-- Source material follows --

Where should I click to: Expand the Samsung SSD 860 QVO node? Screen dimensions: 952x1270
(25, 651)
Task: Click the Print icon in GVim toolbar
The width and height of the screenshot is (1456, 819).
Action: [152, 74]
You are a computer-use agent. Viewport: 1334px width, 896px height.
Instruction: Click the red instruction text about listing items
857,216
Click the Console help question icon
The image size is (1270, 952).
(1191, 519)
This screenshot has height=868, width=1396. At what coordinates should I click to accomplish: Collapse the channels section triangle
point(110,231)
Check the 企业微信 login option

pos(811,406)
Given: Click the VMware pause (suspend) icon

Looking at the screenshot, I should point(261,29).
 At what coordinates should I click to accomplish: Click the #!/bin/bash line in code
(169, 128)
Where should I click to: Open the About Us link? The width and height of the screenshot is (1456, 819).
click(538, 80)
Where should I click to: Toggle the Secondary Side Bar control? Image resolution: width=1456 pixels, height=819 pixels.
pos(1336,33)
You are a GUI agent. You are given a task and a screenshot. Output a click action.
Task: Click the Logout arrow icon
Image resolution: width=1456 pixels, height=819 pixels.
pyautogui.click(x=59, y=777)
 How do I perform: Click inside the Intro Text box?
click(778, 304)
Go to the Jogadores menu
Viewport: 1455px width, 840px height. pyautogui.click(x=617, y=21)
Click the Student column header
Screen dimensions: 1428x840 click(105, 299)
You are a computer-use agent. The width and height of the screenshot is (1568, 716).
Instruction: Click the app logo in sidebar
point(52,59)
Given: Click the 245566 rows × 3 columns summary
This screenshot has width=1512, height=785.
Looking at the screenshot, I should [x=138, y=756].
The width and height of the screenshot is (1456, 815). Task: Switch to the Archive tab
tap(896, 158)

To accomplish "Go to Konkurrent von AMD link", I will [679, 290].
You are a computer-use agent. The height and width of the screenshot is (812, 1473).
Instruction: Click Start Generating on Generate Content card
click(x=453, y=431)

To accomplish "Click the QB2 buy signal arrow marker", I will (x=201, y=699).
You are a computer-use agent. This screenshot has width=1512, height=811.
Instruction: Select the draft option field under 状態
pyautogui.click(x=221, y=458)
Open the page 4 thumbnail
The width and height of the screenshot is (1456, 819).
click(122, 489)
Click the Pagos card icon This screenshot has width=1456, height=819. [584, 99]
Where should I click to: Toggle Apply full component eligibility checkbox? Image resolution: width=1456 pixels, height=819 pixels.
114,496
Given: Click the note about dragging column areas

-- Source material concluded --

What is expected: Copy every line of the records word for word.

Task output:
Where should I click to: Expand the Samsung SSD 860 QVO node? Screen dimensions: 952x1270
(25, 651)
Task: Click the Print icon in GVim toolbar
The width and height of the screenshot is (1456, 819).
Action: [152, 74]
You are a computer-use agent. Viewport: 1334px width, 896px height.
Instruction: Click the red instruction text about listing items
857,216
Click the Console help question icon
The image size is (1270, 952).
(1191, 519)
This screenshot has height=868, width=1396. At what coordinates should I click to accomplish: Collapse the channels section triangle
point(110,231)
Check the 企业微信 login option

pos(811,406)
Given: Click the VMware pause (suspend) icon

Looking at the screenshot, I should point(261,29).
 At what coordinates should I click to accomplish: Click the #!/bin/bash line in code
(169, 128)
Where should I click to: Open the About Us link? The width and height of the screenshot is (1456, 819).
click(538, 80)
Where should I click to: Toggle the Secondary Side Bar control? Image resolution: width=1456 pixels, height=819 pixels.
pos(1336,33)
You are a GUI agent. You are given a task and a screenshot. Output a click action.
Task: Click the Logout arrow icon
Image resolution: width=1456 pixels, height=819 pixels.
pyautogui.click(x=59, y=777)
 How do I perform: Click inside the Intro Text box?
click(778, 304)
Go to the Jogadores menu
Viewport: 1455px width, 840px height. pyautogui.click(x=617, y=21)
Click the Student column header
Screen dimensions: 1428x840 click(105, 299)
You are a computer-use agent. The width and height of the screenshot is (1568, 716).
Instruction: Click the app logo in sidebar
point(52,59)
Given: Click the 245566 rows × 3 columns summary
This screenshot has width=1512, height=785.
Looking at the screenshot, I should [x=138, y=756].
The width and height of the screenshot is (1456, 815). Task: Switch to the Archive tab
tap(896, 158)

To accomplish "Go to Konkurrent von AMD link", I will [679, 290].
You are a computer-use agent. The height and width of the screenshot is (812, 1473).
Instruction: Click Start Generating on Generate Content card
click(x=453, y=431)

To accomplish "Click the QB2 buy signal arrow marker", I will (x=201, y=699).
You are a computer-use agent. This screenshot has width=1512, height=811.
Instruction: Select the draft option field under 状態
pyautogui.click(x=221, y=458)
Open the page 4 thumbnail
The width and height of the screenshot is (1456, 819).
click(122, 489)
Click the Pagos card icon This screenshot has width=1456, height=819. [584, 99]
Where should I click to: Toggle Apply full component eligibility checkbox? Image resolution: width=1456 pixels, height=819 pixels.
114,496
Given: Click the note about dragging column areas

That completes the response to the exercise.